La mention “officielle” portée sur les échanges entre avocats devrait rester exceptionnelle. Cette faculté est encadrée par l’article 3.2 du Règlement intérieur national, qui la limite à deux seules hypothèses :
- une correspondance équivalente à un acte de procédure ;
- une correspondance ne faisant référence à aucun écrit, propos ou élément antérieur confidentiel.
En tout état de cause, une correspondance officielle doit respecter un certain nombre de conditions (source) :
- un courrier officiel ne peut en aucun cas faire référence à un entretien ou à un courrier confidentiel, qu’il s’agisse du contenu de celui-ci ou même de son existence
- l’avocat qui adresse à son contradicteur un courrier officiel doit se limiter à un exposé succinct et objectif des faits ou de la demande, et s’interdire tout commentaire, toute mise en cause, toute polémique et plus généralement tout propos ou argument de nature à être perçu comme un moyen de pression ou dans le but de se préconstituer une preuve
- la vocation exclusive d’un courrier officiel est de formaliser la position de la partie représentée par l’avocat qui en est l’auteur
- il est tenu de s’abstenir d’évoquer la position de la partie adverse, plus encore de la présumer.
- la loyauté impose la plus grande rigueur dans le contenu et la forme des courriers officiels, comme dans l’utilisation qui peut en être faite.
Courrier avocat/client
Libre usage par le client
Le secret ne peut être opposé à celui au profit duquel il est institué (Cass. civ. 1, 13 mars 2008, n° 05-11.314, F-P+B).
Un client peut communiquer une lettre adressée à son propre avocat (CCass. 1re civ., 4 avr. 2006, n° 04-20.735, Bull. 2006 I N° 189 p. 166. Lire en ligne : https://www.doctrine.fr/d/CASS/2006/CASSP427C3E4C0E2B254A62A2)

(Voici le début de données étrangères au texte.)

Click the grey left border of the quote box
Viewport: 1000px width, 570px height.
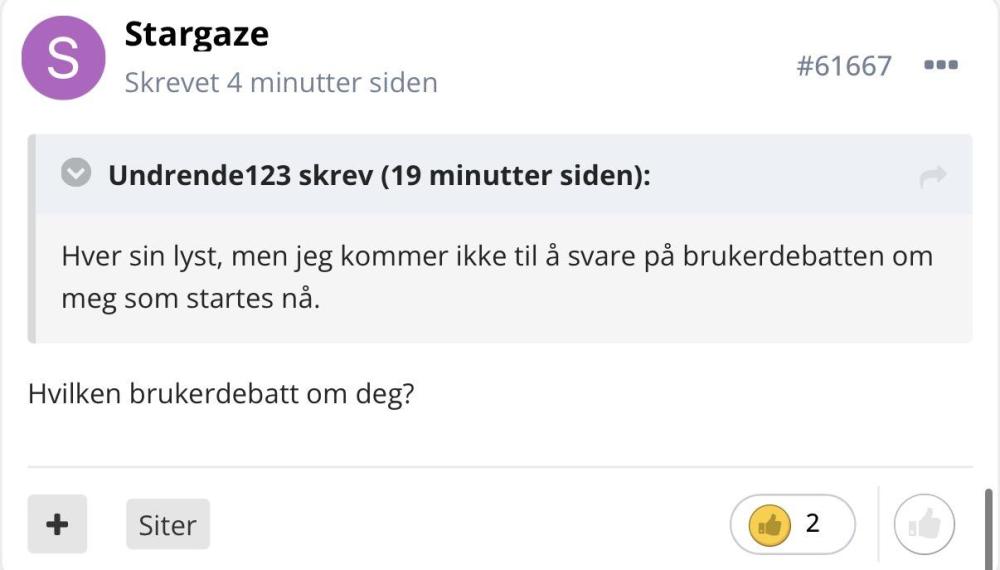pos(32,240)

“Attendu que la société Ryv exploite un fonds de commerce dans des locaux appartenant à M. X…, suivant bail commercial conclu entre les parties ; qu’en l’état d’un contentieux les opposant, M. X… a fait délivrer à la société Ryv, le 10 avril 2003, un commandement de payer visant la clause résolutoire auquel était annexée une lettre qu’il avait adressée à son avocat et faisant apparaître le décompte des loyers impayés ;
Attendu que pour déclarer nul ce commandement, l’arrêt attaqué retient qu’il ne contenait aucun décompte précis des sommes dues, la lettre produite en annexe à cet acte devant être purement et simplement écartée comme étant, aux termes de l’article 66-5 de la loi du 31 décembre 1971, couverte par le secret professionnel ;
Attendu qu’en statuant ainsi alors que l’auteur de cette lettre, qui n’était pas tenu au secret professionnel, en la rendant lui-même publique, lui avait ôté son caractère confidentiel, la cour d’appel a violé, par fausse application, le texte susvisé ;”

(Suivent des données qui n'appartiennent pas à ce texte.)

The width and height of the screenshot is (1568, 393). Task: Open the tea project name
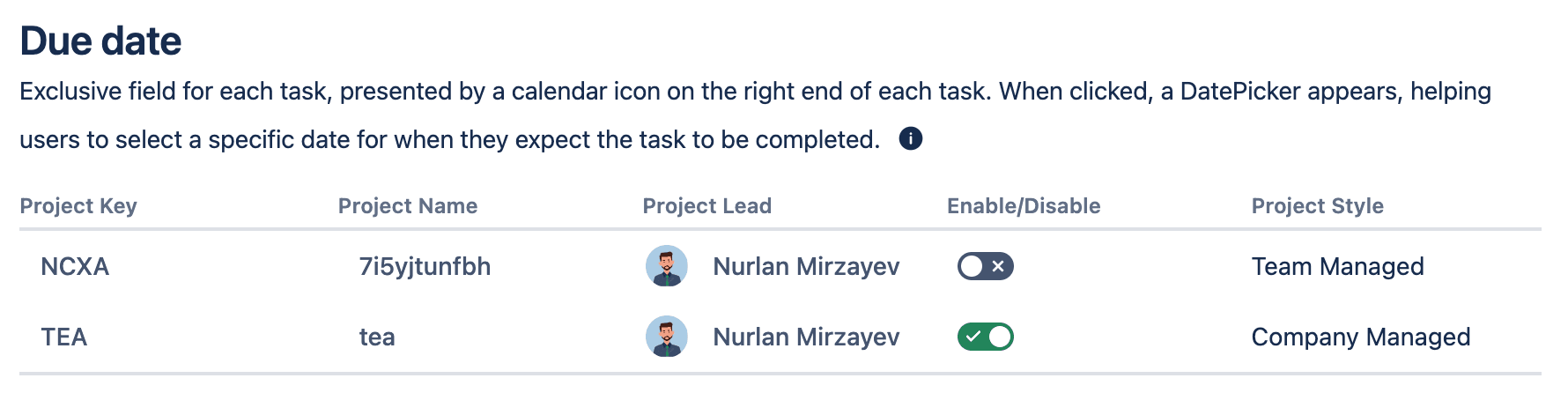tap(377, 337)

Usage interdit par l’avocat
L’avocat ne peut pas produire un courrier confidentiel de son client, quand bien même celui-ci l’y autoriserait (Cass. civ. 1, 6 avril 2004, n° 00-19.245, FS-D) :
“Mais attendu que l’obligation au secret professionnel, établie par l’article 66-V dans sa rédaction antérieure à la loi du 11 février 2004 et sanctionnée par l’article 226-13 du Code pénal, pour assurer la confiance nécessaire à l’exercice de certaines professions ou de certaines fonctions, s’impose à l’avocat, hormis les cas où la loi en dispose autrement comme un devoir de son état et que sous cette réserve, elle est générale et absolue, de sorte que l’avocat ne peut en être délié par son client ; que le moyen qui, dès lors, est inopérant, ne peut être accueilli ;”
Libre usage par les tiers (autorisés ?)
La production en justice par un tiers d’une correspondance échangée entre un avocat et son client ne requiert pas l’autorisation de cet avocat (Cass. civ. 1, 13 mars 2008, n° 06-16.740).
Un tiers peut produire une lettre que lui a adressée un avocat relatant la teneur des entretiens avec un client, dès lors que ce tiers a participé à l’entretien (Cass. civ. 1, 14 janvier 2010, n° 08-21.854, FS-P+B+I).